1 Corinthians 13 still rings as my best Bible chapter yet. The fourth to the eighth verses in New International Version:
4 Love is patient, love is kind. It does not envy, it does not boast, it is not proud. 5 It does not dishonor others, it is not self-seeking, it is not easily angered, it keeps no record of wrongs. 6 Love does not delight in evil but rejoices with the truth. 7 It always protects, always trusts, always hopes, always perseveres.
8 Love never fails. But where there are prophecies, they will cease; where there are tongues, they will be stilled; where there is knowledge, it will pass away.
Yes, it is my best Bible chapter but also a chapter that scares the hell out of me. The chapter draws me to the strength and the power inherent in love and I wonder at how far a person can go when it comes to the matter of love. What happens when a matter arises that is so huge, so important to both partners and so impossible to agree on that to compromise feels more like making a soul-shattering sacrifice?
Whether we admit it or not, these soul-shattering sacrifices are being made on a daily basis like when a woman waits for one man for more than five years or when a woman who has dreams of having children surround her table marries a man who has made it clearly known that he has no desire for kids or when a woman puts her children’s needs before her own aspirations, dreams and goals, love is happening and sometimes such sacrifices tend to be one sided and usually comes from the female folk.
From time immemorial, women have been known to make more major life sacrifices for their men and although we hate it, it is the reality we face. Yet if we go by the Bible, it seems more women keep getting their roles mixed up by giving up everything they are for the men they claim to love. The Bible clearly makes it known that it is the place of the man to LOVE and the place of the woman to RESPECT. This means that although they both need to love and respect each other, the man should LOVE the woman more and the woman should RESPECT the man more.
It is the place of the man who claims to LOVE a woman to make sacrifices and according to the 1 Corinthians 13 verses 7 “to always protect, to always trust, to always hope and always persevere” for the woman. This was exemplified in the life of Christ who gave up his life for the bride, the church He loves.
So, woman, when a man demands that you prove to him that you love him by asking you to violate your values, respect him by stepping out of his picture and out of his life unless he is willing to make a compromise. If the beau brings a big life issue to you that does not necessarily conflict with your values but it is clearly something you are uncomfortable with and he is asking you to make a compromise, communication is key. Where there is no communication, there can be no understanding and any sacrifice made under such conditions will eventually just fade into nothingness. The beau should be ready to keep zealously to the side of his bargain, keep communication real and alive and let you know how much he appreciates your sacrifice.
Most of all, addressing both men and women, ensure that you are true to yourself when making sacrifices for love. As soon as you feel uncomfortable about the sacrifice you agreed to, get talking with your spouse. You’ll have long, real and hard talks, uncomfortable to the core but it will end up either in an adjustment or a total overhaul. Knowing what is important to you versus what is important to him will help you make the best decision.

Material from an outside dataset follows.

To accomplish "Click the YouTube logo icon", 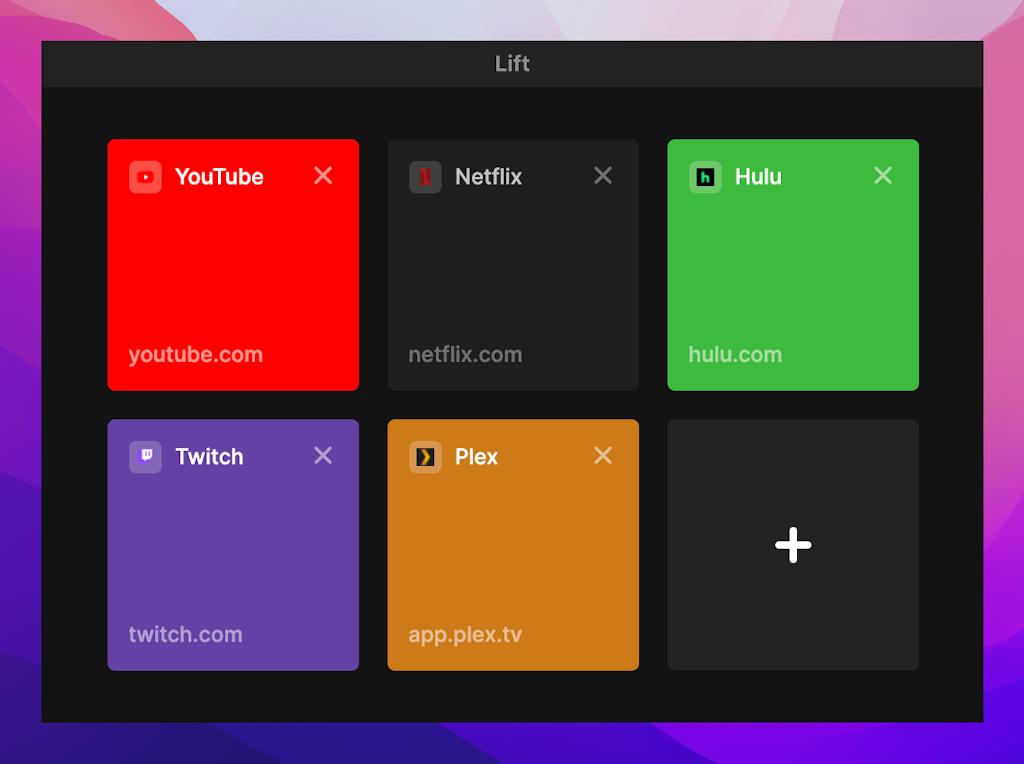I will coord(144,176).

Sometimes, letting go is the price you might have to pay for love because you discover that you might be the distraction to the goals and the aspirations of your partner when what they apparently need contrasts strongly with what you need and there seems to be no hope of getting a compromise. Whatever decision you make, ensure that you are true to yourself. Seek out the silver lining in your “NO” or work hard to get to the place of acceptance in your “YES”. Either way, this type of sacrifice is never easy.
So, tell me how far would you go for love?